Each line in the records that mentions the word "computer" needs to be listed.
---+---
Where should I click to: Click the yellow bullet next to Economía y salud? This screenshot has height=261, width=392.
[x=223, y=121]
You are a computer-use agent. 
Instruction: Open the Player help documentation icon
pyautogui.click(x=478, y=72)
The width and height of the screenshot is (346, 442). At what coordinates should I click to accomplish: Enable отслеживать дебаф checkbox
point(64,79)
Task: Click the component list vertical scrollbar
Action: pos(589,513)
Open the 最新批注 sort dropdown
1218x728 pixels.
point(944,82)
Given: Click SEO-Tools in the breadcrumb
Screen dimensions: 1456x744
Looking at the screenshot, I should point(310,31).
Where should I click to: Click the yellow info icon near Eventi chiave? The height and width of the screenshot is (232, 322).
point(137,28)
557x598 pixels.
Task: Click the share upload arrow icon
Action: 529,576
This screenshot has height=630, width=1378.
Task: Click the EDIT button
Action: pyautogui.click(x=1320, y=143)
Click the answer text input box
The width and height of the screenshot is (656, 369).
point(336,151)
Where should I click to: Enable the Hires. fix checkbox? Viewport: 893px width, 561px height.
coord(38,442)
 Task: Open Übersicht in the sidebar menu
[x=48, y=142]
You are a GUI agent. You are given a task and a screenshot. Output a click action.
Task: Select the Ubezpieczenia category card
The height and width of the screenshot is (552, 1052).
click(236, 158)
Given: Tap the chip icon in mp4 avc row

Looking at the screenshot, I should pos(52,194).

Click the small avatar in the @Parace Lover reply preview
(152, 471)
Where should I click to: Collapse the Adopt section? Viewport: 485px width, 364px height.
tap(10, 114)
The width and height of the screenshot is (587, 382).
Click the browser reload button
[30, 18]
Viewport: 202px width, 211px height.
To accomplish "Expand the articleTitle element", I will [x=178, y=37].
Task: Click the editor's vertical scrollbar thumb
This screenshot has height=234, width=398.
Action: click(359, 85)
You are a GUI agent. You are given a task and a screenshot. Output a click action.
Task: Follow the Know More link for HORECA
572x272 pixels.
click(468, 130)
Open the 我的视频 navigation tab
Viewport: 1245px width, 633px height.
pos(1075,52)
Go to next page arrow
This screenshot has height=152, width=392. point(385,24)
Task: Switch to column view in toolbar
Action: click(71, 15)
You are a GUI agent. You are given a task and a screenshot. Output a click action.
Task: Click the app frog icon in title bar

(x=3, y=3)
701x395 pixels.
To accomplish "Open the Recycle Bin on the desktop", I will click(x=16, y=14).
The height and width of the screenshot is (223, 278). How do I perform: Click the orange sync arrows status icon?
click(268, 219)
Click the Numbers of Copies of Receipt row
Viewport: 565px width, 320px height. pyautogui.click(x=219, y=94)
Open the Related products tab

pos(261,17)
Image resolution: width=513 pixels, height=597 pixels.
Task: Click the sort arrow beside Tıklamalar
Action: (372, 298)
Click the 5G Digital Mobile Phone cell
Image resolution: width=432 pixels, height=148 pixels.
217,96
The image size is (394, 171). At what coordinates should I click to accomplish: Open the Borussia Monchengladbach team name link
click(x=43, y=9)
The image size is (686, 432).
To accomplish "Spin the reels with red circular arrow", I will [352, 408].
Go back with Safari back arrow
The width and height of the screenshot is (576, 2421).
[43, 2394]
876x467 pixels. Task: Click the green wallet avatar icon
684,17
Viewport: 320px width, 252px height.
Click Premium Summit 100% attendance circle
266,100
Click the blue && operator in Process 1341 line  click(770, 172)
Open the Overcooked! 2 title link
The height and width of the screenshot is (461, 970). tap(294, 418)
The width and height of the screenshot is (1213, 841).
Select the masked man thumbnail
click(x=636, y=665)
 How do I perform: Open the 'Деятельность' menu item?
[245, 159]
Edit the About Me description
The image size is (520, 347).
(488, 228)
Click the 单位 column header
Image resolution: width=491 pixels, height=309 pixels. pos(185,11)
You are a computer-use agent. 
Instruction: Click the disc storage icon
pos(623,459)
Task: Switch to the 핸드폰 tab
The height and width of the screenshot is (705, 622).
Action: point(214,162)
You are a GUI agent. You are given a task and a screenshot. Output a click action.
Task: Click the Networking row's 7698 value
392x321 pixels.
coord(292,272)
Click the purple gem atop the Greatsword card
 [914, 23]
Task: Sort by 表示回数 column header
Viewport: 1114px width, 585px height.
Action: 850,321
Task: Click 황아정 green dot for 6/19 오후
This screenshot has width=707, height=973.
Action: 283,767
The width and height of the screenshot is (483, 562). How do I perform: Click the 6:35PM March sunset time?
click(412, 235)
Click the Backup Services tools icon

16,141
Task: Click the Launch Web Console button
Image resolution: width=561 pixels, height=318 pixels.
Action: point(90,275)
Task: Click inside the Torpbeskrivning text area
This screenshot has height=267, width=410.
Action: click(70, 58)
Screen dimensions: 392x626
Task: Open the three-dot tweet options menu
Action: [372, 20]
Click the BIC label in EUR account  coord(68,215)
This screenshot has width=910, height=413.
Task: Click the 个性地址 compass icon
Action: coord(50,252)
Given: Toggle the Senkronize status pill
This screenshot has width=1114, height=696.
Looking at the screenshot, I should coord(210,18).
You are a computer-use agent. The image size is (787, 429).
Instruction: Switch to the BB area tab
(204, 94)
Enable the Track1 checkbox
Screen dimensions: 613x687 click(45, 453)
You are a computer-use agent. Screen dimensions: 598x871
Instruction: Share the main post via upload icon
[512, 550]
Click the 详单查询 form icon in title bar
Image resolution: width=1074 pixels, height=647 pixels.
---+---
SOLUTION FOR THIS EXERCISE:
You are a computer-use agent. 
You are a computer-use agent. 
You are a computer-use agent. The image size is (787, 429).
You are a computer-use agent. Screen dimensions: 598x871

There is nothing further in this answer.